VOL. 126 | NO. 33 | Thursday, February 17, 2011
Apartments Pushed Home Construction Up in January
DEREK KRAVITZ & MARTIN CRUTSINGER | AP Business Writers
WASHINGTON (AP) – Home construction rose at the fastest rate in 20 months, pushed up by a spike in apartment building. But construction of single-family homes declined, a sign that demand for housing remains weak.
Builders broke ground on new homes and apartments at a seasonally adjusted annual rate of 596,000 units, a 14.6 percent jump from December.
Single-family homes, which make up nearly 70 percent of new construction, fell 1 percent to an annual rate of 417,000 units. Multifamily construction, a more volatile category, skyrocketed 80 percent to an annual rate of 171,000 units.
Last year, builders worked on 587,600 new homes, just barely better than the 554,000 started in 2009. In a healthy economy, builders start about 1 million homes a year. The housing industry is coming off the worst two years for home construction dating back to 1959.

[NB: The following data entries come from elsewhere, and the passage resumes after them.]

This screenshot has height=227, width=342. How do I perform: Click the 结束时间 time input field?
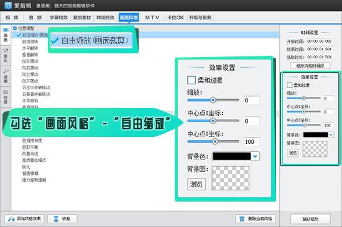(320, 49)
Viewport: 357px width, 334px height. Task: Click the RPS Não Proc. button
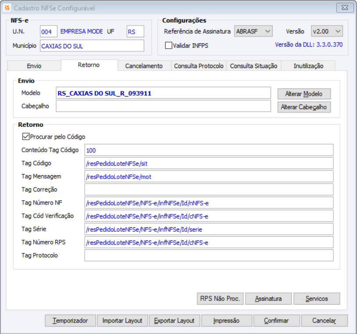pyautogui.click(x=220, y=298)
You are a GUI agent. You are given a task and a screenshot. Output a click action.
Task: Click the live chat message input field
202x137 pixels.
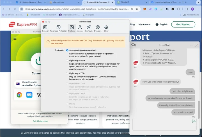click(161, 124)
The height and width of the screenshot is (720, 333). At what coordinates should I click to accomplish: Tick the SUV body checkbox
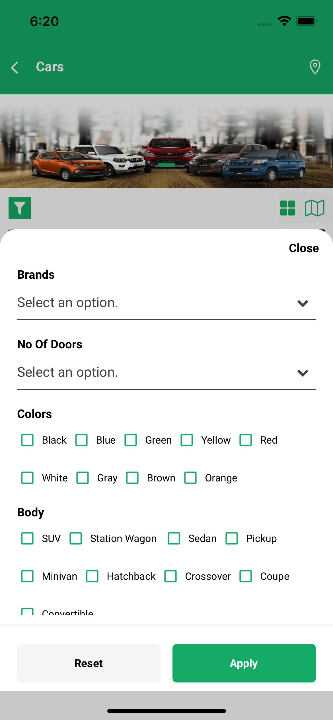[x=27, y=538]
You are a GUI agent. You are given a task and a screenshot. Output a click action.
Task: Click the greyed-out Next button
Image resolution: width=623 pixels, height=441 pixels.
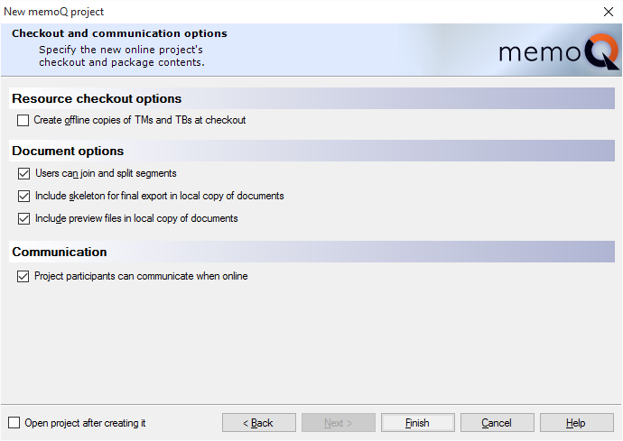(338, 423)
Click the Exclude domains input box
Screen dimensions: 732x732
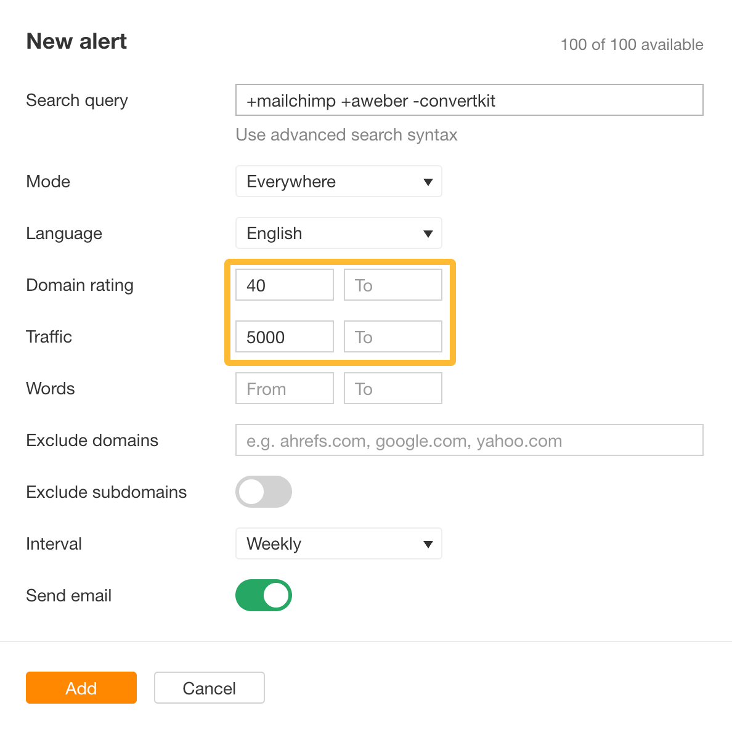[x=468, y=440]

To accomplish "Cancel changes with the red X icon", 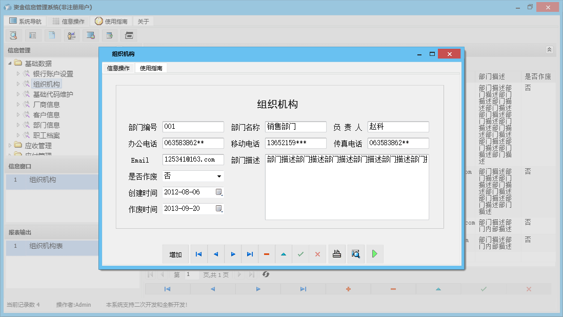I will coord(317,254).
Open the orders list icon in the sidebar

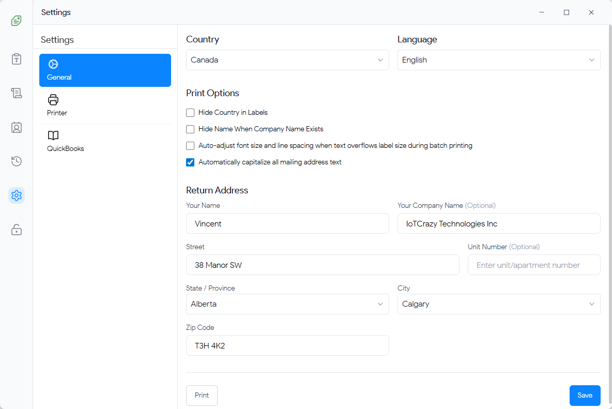click(x=16, y=93)
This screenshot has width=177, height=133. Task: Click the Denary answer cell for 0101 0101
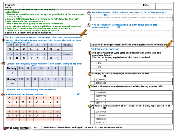[67, 49]
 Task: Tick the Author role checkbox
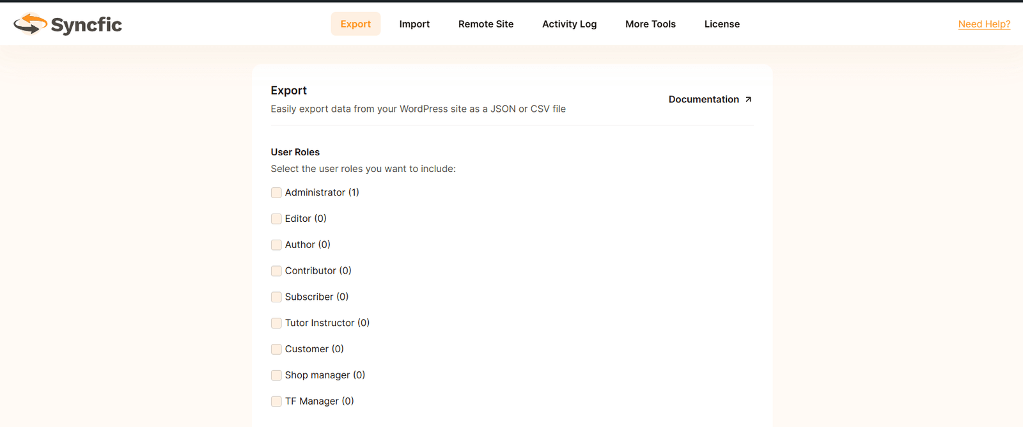tap(276, 245)
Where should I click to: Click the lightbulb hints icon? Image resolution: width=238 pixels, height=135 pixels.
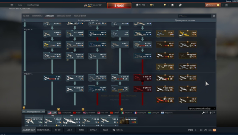pos(165,5)
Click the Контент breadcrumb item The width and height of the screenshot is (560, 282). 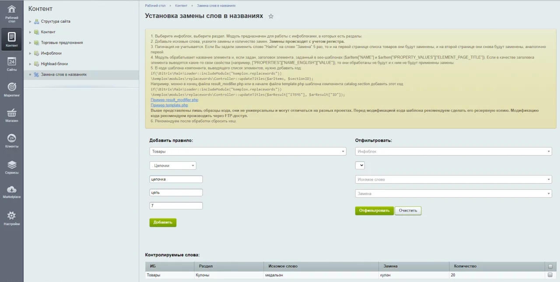coord(181,6)
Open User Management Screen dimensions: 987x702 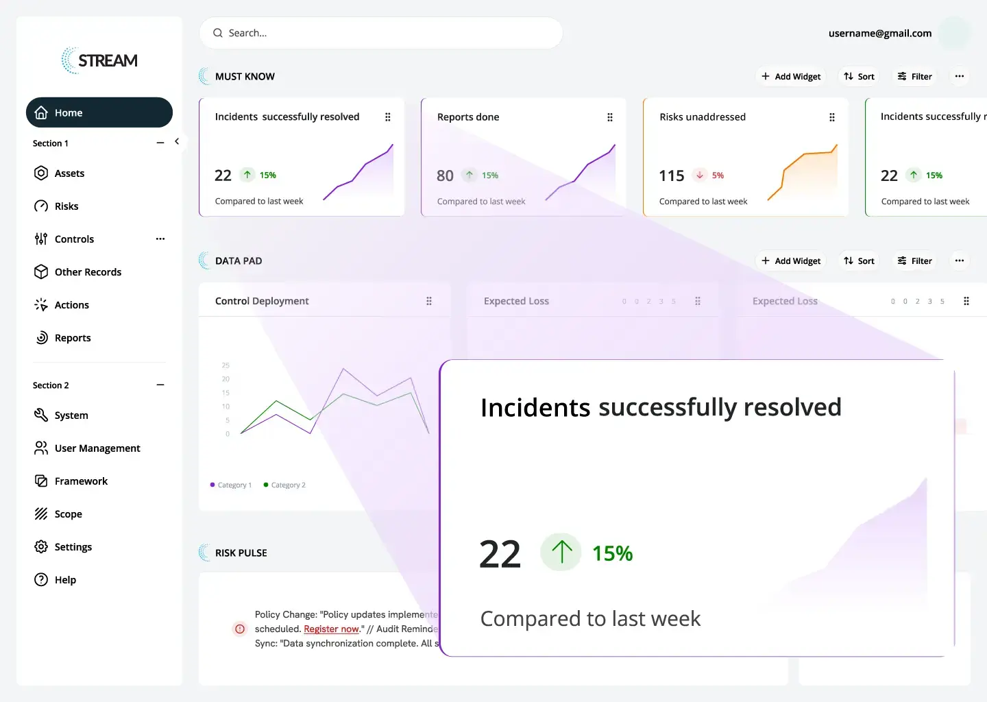97,448

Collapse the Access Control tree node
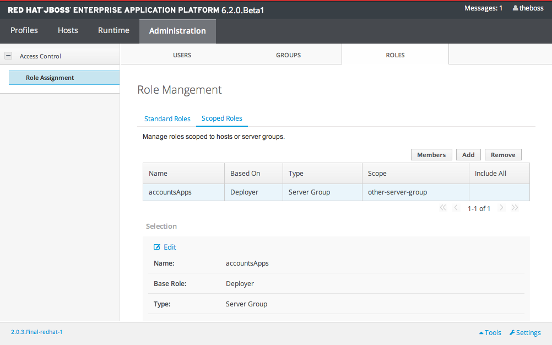click(8, 56)
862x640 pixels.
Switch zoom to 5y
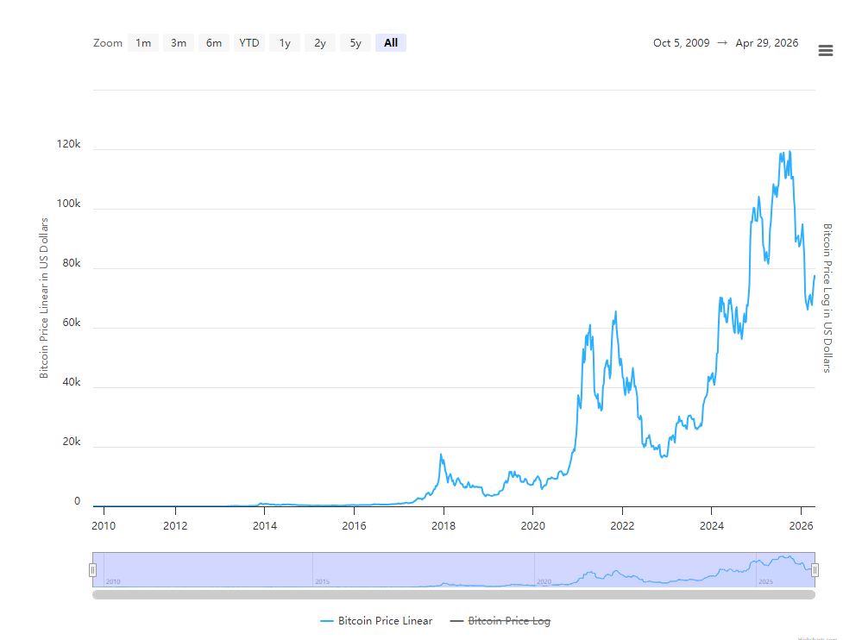click(x=355, y=43)
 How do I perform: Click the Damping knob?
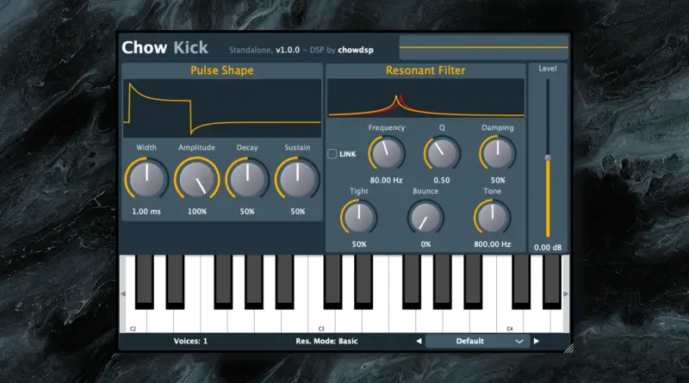click(498, 154)
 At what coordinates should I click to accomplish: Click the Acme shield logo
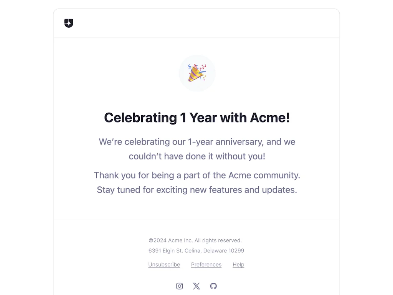tap(69, 23)
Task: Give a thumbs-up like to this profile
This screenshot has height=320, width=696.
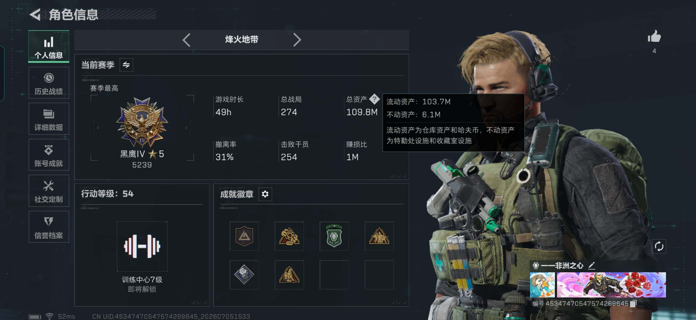Action: [x=654, y=36]
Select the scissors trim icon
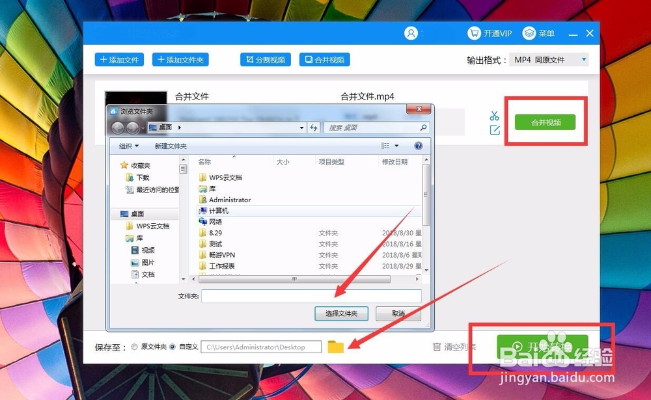The image size is (651, 400). click(494, 117)
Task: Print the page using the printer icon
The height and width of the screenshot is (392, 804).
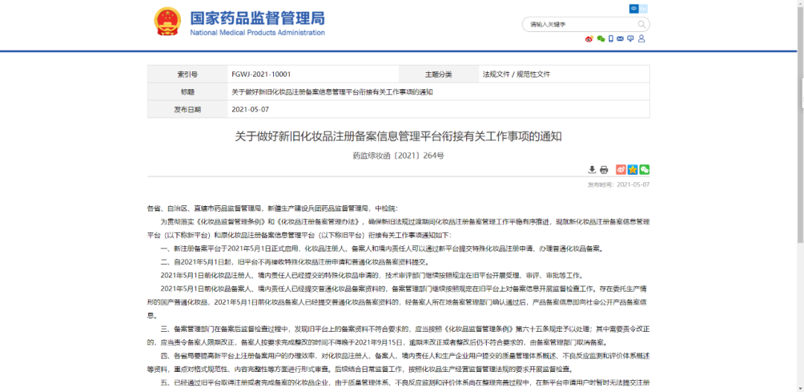Action: (604, 170)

Snowstorms that fell in most parts of the country likely slowed some construction last month. But Michael Gapen, senior U.S. economist with Barclays Capital, said home building is unlikely to see a turnaround until builders can sell off most of the homes sitting idle on the market and there are fewer foreclosures to compete with.
Economists are watching the pace of multifamily construction, which includes housing with five or more units, to see if it continues to rise throughout 2011.
"If the home ownership rate is falling back to normal levels, it's fair to say we'd see an increase in rentals," Gapen said. "That's something we're all watching but multifamily is very volatile and we will want to wait a few months to see where it goes."
Millions of foreclosures have forced home prices down and more are expected this year. Tight credit has made mortgage loans tough to come by. And some potential buyers who could qualify for loans are hesitant to enter the market, worried that prices will fall further.
Building permits, an indicator of future construction, fell more than 10 percent in January. Code changes in California, Pennsylvania and New York caused an artificial spike the month before. Builders in those states rushed to file new permits before those changes went into effect in the new year.
The flat-lined housing market is weighing on the overall economic recovery. Each new home built creates, on average, the equivalent of three jobs for a year and generates about $90,000 in taxes, according to the National Association of Home Builders.
Single-family home construction was uneven across the country, falling 12.8 percent in the Northeast and 7.7 percent in the South. It jumped 5.4 percent in the West and 25.5 percent in the Midwest.
The trade association reported Tuesday that its index of builder confidence remained stuck at 16 in February, where it has been for four straight months. A reading of 50 signifies a positive outlook about the future.